I'm much too fuzzy headed to organize all thoughts, but let me say:

1. That the Beleriandic references to Dorwinion and the Dowinion of The Hobbit may not be merely coincidental, but I think that that has to go into the whatever category. My impression of the First Age is that such far-flung trade would have been quite extraordinary.

2. I agree and would really discount the possibility that the reference to kinfolk to the south could mean Lothlorien. Though, remember, this is still 80 years before the comment in the LoTR, and Celeborn may have referred more to direct political communication, not incidental contact among merchants. I know that the original Sindarin colonists were sort of anti-Noldor, back-to-basics types, but I don't see where by this time Thranduil would have necessarily had serious grivances against Galadriel. I would if anything attribute the state of in communicado to Lothlorien's insularity, as a rather unique place.

3. As for the Old Forest Road, it was rumoured to have had some deterioration at its Eastern end, but Gandalf was wrong about Rohan's equine tribute to Mordor, too. Whatever, the nature of the encroachment my marshes or what not, it may not have been very troubling to more regular wayfarers, who had found less obvious, alternative ruouts. It was also probably the sort of development that came and went. Surely, rather than the proprietary Elf Path, it was subsequently the road of choice, with the Woodmen at one end and the Men of Dale/Laketown helping to maintain the eastern side.

4. As for middleMen, the Wood-Elves were clearly undertaking a huge part of their commerce through Laketown. Barrels are barrels. Doesn't seem the Lakemen had many other customers left, to boot.
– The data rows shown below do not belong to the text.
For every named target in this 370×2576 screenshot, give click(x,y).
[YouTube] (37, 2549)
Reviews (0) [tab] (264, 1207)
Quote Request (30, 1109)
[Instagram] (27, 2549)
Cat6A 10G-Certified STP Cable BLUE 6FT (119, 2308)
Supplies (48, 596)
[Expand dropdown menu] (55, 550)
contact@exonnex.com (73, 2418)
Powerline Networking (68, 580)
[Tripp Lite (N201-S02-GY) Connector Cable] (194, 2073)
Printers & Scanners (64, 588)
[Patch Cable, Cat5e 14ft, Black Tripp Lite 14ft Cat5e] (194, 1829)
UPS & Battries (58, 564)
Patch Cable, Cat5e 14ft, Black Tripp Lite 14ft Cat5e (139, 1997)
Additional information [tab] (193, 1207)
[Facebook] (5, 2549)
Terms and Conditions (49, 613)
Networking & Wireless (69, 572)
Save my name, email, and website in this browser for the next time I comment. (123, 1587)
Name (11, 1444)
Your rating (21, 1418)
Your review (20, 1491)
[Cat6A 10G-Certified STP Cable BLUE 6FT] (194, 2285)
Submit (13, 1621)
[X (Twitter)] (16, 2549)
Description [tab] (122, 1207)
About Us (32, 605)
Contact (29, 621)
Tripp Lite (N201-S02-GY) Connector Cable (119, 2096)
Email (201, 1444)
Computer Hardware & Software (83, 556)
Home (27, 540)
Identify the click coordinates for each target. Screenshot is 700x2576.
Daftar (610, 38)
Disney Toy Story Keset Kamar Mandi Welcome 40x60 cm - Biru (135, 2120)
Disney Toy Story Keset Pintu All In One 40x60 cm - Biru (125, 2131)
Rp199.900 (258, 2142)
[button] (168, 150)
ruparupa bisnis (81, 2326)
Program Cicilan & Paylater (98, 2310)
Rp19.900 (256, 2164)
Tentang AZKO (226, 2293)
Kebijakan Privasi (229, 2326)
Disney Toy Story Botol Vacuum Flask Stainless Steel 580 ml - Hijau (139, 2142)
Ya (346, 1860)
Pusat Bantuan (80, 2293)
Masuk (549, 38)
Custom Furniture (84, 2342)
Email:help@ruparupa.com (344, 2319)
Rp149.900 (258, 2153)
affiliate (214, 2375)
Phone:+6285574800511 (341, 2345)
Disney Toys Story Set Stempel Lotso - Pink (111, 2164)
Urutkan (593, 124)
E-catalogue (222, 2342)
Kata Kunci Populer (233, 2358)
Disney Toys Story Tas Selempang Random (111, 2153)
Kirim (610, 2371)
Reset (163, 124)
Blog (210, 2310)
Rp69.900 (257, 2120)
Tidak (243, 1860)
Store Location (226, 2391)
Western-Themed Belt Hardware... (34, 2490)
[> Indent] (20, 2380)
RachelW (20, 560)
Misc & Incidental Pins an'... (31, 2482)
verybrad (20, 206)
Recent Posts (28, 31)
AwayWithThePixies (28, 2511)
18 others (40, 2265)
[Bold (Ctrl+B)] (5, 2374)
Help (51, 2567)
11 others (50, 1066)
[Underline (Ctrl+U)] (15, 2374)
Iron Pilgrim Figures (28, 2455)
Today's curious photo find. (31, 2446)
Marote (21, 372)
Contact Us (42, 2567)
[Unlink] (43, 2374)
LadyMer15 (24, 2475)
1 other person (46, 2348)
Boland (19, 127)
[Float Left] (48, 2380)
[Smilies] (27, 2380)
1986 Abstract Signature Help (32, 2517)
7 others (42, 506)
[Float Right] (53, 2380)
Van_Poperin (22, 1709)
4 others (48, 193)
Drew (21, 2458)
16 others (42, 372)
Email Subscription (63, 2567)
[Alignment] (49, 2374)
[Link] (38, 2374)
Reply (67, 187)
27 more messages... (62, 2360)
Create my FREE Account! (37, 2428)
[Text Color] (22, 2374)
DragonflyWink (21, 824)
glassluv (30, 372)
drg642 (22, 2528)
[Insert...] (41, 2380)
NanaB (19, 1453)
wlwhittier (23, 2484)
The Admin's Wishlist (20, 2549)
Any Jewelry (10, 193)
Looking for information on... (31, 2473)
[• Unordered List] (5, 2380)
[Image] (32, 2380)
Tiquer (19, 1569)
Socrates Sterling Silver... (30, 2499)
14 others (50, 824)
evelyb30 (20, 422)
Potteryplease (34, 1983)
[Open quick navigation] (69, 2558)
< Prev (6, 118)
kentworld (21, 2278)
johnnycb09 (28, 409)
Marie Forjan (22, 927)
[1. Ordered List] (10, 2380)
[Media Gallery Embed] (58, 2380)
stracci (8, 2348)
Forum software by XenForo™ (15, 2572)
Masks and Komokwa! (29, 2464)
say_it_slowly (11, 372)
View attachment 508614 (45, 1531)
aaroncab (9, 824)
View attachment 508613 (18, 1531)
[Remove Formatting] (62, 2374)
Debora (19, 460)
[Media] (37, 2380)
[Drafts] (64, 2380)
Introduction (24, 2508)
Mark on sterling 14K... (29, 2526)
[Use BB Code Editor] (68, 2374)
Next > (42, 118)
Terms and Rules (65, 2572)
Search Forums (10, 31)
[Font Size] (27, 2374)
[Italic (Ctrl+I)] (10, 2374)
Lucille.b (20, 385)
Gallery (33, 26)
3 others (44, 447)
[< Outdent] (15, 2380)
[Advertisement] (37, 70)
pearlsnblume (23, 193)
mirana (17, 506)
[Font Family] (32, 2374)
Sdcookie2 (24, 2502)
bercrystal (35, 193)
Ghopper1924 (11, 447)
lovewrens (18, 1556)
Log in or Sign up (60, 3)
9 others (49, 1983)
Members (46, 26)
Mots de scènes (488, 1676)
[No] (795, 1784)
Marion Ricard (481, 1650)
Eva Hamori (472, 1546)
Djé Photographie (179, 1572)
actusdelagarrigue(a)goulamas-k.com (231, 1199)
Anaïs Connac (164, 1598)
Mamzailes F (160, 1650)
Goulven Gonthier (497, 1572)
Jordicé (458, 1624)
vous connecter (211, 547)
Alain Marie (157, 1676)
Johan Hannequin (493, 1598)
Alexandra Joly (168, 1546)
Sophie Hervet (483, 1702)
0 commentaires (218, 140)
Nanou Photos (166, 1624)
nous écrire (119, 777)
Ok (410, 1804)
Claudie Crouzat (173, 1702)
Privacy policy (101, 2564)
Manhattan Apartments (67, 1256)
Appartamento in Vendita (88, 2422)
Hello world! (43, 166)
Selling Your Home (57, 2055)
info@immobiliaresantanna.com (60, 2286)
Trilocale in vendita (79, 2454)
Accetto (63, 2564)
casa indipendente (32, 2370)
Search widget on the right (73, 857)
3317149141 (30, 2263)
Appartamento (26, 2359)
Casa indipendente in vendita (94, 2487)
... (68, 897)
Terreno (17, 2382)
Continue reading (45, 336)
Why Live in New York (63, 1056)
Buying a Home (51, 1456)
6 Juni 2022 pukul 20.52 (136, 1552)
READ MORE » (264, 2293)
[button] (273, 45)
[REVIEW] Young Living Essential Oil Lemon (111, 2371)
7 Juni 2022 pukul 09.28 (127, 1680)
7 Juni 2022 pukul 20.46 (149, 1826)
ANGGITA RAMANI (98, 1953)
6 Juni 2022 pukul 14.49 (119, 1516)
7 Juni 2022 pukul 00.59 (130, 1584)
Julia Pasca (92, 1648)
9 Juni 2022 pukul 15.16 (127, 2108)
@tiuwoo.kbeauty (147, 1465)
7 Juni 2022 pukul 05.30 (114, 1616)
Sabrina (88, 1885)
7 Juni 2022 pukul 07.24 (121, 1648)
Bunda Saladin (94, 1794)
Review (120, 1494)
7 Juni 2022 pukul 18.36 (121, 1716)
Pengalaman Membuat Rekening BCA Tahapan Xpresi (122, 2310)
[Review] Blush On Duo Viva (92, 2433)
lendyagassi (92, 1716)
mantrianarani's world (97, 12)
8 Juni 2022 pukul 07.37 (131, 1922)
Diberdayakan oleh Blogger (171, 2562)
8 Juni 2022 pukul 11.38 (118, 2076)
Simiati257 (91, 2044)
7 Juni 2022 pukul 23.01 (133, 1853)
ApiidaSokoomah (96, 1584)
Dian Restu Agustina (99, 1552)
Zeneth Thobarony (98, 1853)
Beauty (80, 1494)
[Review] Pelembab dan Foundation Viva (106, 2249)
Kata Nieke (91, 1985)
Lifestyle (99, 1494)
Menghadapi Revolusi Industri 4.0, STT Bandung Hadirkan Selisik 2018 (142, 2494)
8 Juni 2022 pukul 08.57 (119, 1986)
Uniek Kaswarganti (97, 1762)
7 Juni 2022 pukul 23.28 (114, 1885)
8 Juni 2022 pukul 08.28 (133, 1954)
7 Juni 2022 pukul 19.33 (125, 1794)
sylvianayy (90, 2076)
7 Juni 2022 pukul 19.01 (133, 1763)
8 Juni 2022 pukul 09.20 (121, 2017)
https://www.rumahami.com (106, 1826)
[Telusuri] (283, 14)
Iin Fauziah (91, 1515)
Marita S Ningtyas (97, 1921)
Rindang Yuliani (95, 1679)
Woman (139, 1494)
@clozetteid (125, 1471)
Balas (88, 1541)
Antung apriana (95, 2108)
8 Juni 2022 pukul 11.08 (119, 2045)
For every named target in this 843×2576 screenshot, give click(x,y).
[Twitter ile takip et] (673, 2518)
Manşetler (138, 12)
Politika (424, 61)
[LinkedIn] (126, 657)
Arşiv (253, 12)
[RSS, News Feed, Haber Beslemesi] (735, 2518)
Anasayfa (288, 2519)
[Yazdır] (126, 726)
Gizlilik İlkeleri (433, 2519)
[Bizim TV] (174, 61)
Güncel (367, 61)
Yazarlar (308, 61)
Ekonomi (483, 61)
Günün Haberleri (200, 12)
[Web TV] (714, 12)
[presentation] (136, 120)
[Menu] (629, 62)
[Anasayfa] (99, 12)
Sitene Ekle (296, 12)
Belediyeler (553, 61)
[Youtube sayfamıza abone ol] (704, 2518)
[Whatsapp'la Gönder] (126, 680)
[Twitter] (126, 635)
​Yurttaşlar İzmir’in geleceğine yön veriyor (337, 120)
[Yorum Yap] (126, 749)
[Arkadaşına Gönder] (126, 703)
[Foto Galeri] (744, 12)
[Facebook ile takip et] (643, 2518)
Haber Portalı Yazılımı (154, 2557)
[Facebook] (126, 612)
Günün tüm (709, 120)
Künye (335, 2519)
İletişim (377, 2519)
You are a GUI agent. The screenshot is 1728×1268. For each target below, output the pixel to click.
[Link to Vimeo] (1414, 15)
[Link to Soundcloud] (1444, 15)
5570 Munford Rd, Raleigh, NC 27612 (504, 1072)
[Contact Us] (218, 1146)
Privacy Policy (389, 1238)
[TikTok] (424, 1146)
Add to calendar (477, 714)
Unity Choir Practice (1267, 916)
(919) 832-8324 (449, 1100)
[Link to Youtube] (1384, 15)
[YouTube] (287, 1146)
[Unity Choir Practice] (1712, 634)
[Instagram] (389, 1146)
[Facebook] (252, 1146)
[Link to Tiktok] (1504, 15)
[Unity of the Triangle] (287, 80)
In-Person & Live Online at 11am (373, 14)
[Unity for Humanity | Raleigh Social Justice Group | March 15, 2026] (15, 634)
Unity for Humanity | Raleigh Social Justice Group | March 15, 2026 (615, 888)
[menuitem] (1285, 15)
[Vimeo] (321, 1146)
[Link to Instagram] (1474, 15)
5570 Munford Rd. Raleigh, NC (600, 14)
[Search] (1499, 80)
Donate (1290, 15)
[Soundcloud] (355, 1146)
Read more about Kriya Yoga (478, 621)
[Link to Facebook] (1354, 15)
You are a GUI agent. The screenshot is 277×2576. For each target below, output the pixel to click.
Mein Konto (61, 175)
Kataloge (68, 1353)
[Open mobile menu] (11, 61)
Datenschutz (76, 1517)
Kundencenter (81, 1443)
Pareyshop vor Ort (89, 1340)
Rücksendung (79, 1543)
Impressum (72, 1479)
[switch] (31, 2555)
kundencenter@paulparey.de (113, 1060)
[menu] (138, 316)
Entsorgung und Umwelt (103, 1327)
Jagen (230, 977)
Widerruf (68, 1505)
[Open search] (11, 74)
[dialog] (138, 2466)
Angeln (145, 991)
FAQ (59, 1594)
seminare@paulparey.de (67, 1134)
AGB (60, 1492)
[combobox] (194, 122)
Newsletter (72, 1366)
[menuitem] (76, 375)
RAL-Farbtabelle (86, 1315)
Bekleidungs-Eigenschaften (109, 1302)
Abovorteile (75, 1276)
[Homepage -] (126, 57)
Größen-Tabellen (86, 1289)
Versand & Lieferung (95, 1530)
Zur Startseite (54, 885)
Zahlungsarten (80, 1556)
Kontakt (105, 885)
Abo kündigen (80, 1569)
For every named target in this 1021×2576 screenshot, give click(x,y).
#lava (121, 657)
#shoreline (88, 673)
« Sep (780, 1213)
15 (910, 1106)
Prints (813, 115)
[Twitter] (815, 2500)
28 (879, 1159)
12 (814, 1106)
5. As for the Elfin kinfolk to the South, I would again submit that even from Laketown to Dorwinion was an extreme distance for the transport of heavy commodities, and I did not mean to suggest that the kinfolk were near southern Mirkwood, but rather the mid-section. Mirkwood was really rather long from North to South, and except for the areas that became East Lorien, I would assume that like the Woodmen and Thranduil's people, that Elves could live in other fringe areas. Northmen had once passed west from the area of the East Bight. The spiders encountered by Bilbo may have been there at the Necromancer's behest, specifically because of Elven Kingdom. In any case, there are long stretches of areas along the Running River, which the map shows as blank in a way that suggests that we don't know what's there. The kinfolk could have been in many potential locations East and South of Thranduil's realm.
__________________
The hoes unrecked in the fields were flung, __ and fallen ladders in the long grass lay __ of the lush orchards; every tree there turned __ its tangled head and eyed them secretly, __ and the ears listened of the nodding grasses; __ though noontide glowed on land and leaf, __ their limbs were chilled.